Visited DC this past weekend. I hadn’t been there since that horrible car trip when I was a kid (see Cartoon Archive, “Vacation Part One.”) I was enchanted by the staggering number of museums and lack of skyscrapers. Having to spend part of the trip working, I decided to only seriously visit three sites: The Vietnam Memorial, The National Archive and The National Portrait Gallery/Smithsonian American Art Museum.
As Cindy said at the Vietnam Memorial, it is “very likely our most sacred ground here” (in DC.)
On our way to the National Archive, we had an interesting sighting, common to locals, I would imagine:
I must confess, I went to the National Archives not to see firsthand our nation’s Charters of Freedom. No, I went for the gift shop. I got the idea in my head that there would be all kinds of great historic audio available on CD. I got this idea from iTunes, where I’d stumbled on some of it. I’m a fool for cool audio. But, as I sit here and type this, I realize it’s the Library of Congress I was thinking of. The National Archive bookstore was a bust – although we did get a very funny Eleanor Roosevelt finger puppet.
Fortunately our hotel, which used to be our nation’s first post office, was directly across the street from the Smithsonian Donald W. Reynolds Center for American Art and Portraiture – which used to be the original Patent Office. (Everything in DC seems to have been something else at one time, which makes sense, I guess.) This museum was amazing – as was it’s gift shop, which did carry some of the audio I was after. Several highlights of this museum.

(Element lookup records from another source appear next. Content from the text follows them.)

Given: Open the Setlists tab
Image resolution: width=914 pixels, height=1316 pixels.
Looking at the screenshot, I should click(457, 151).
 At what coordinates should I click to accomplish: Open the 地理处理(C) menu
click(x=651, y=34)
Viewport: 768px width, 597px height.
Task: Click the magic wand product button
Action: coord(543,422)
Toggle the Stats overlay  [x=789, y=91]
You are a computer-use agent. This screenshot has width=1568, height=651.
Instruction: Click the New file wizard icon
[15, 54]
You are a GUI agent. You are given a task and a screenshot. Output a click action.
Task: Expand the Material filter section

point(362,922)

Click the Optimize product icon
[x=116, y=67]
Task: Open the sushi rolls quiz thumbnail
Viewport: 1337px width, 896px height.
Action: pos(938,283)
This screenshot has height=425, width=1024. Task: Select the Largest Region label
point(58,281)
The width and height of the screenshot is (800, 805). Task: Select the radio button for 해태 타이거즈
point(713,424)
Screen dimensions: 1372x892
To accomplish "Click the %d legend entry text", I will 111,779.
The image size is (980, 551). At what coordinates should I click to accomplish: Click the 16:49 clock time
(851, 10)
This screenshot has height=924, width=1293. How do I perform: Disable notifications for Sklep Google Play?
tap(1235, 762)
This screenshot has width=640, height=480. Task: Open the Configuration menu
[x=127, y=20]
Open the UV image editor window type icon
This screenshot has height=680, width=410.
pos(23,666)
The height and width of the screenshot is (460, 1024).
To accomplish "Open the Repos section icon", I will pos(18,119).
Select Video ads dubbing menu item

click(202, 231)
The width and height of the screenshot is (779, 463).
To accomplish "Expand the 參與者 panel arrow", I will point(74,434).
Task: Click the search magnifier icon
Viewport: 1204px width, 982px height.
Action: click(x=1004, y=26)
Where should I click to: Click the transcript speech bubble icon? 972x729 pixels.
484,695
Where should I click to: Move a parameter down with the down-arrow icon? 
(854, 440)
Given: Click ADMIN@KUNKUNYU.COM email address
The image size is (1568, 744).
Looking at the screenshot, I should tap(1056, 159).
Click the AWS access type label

First were the winning selections from the National Portrait Competetion – http://www.portraitcompetition.si.edu/index.html
Second was a staggering folk art piece. It’s title is “The Throne of the Third Heaven of the Nations’ Millennium General Assembly.”
It was done in secret in a rented garage over 14 years by James Hampton, who called himself “St. James, Director for Special Projects for the State of Eternity.” During the day he cleaned federal buildings. At night he worked on his project. It consists of 180 pieces of full-sized furniture, adorned with gold and silver aluminum foil, Kraft paper, and plastic, paperboard, and lightbulbs. Viewing the entire collection is disarming.
He said of his project, “That is my life. I’ll finish before I die.” No one knew of Hampton’s creation save his landlord, who took possession of it all in lieu of back rent. He also got a collection of encoded writings, kept in ring binders or on clipboards, penned by Hampton in a secret alphabet, that have yet to be deciphered. Among them is The Book of the 7 Dispensations by St. James, each page of which ends with the word “Revelation.”
The third and final piece from the two-in-one museum is a more trite installation, but no less stops you in your tracks – a giant map of the USA in multi-colored neon with video monitors playing feeds relevant to each state. (For example, Kansas is showing the film “Wizard of Oz” while Illinois streams a documentary about Abraham Lincoln.) Pretty cool!
Washington D.C. is an amazing place. Everywhere you turn that is something to see. The memorials are very moving.